(Supplied records Opens)

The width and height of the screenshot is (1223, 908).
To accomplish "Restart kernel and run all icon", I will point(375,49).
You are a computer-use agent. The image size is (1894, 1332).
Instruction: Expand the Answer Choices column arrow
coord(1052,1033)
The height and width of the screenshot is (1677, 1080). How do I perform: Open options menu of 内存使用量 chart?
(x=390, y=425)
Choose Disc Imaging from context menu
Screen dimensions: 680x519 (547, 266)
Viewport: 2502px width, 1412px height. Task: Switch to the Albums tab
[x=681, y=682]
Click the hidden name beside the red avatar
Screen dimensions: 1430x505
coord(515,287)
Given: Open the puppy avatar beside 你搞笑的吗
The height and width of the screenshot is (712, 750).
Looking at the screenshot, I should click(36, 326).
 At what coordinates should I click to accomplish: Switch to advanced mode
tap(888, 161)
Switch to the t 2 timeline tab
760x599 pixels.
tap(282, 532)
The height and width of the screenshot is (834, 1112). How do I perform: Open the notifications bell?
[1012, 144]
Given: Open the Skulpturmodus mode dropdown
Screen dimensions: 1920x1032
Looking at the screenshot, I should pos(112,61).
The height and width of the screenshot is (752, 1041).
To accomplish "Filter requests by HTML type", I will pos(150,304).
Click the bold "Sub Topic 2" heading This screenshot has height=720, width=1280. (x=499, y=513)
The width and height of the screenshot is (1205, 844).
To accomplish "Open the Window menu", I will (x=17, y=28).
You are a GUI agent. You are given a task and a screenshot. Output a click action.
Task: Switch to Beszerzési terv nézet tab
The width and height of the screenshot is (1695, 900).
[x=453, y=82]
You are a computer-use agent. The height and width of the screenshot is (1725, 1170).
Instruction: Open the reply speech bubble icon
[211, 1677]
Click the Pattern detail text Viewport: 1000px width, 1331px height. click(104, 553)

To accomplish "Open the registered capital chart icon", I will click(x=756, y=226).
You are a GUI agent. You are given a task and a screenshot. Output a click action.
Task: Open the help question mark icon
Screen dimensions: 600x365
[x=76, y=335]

(Supplied records Closes)

→ Exercise goal:
Using the records above, copy word for word the line with "Given: Open the Skulpturmodus mode dropdown", the line with "You are a computer-use agent. The height", and every line between them.

→ Task result:
Given: Open the Skulpturmodus mode dropdown
Screen dimensions: 1920x1032
Looking at the screenshot, I should pos(112,61).
The height and width of the screenshot is (752, 1041).
To accomplish "Filter requests by HTML type", I will pos(150,304).
Click the bold "Sub Topic 2" heading This screenshot has height=720, width=1280. (x=499, y=513)
The width and height of the screenshot is (1205, 844).
To accomplish "Open the Window menu", I will (x=17, y=28).
You are a GUI agent. You are given a task and a screenshot. Output a click action.
Task: Switch to Beszerzési terv nézet tab
The width and height of the screenshot is (1695, 900).
[x=453, y=82]
You are a computer-use agent. The height and width of the screenshot is (1725, 1170).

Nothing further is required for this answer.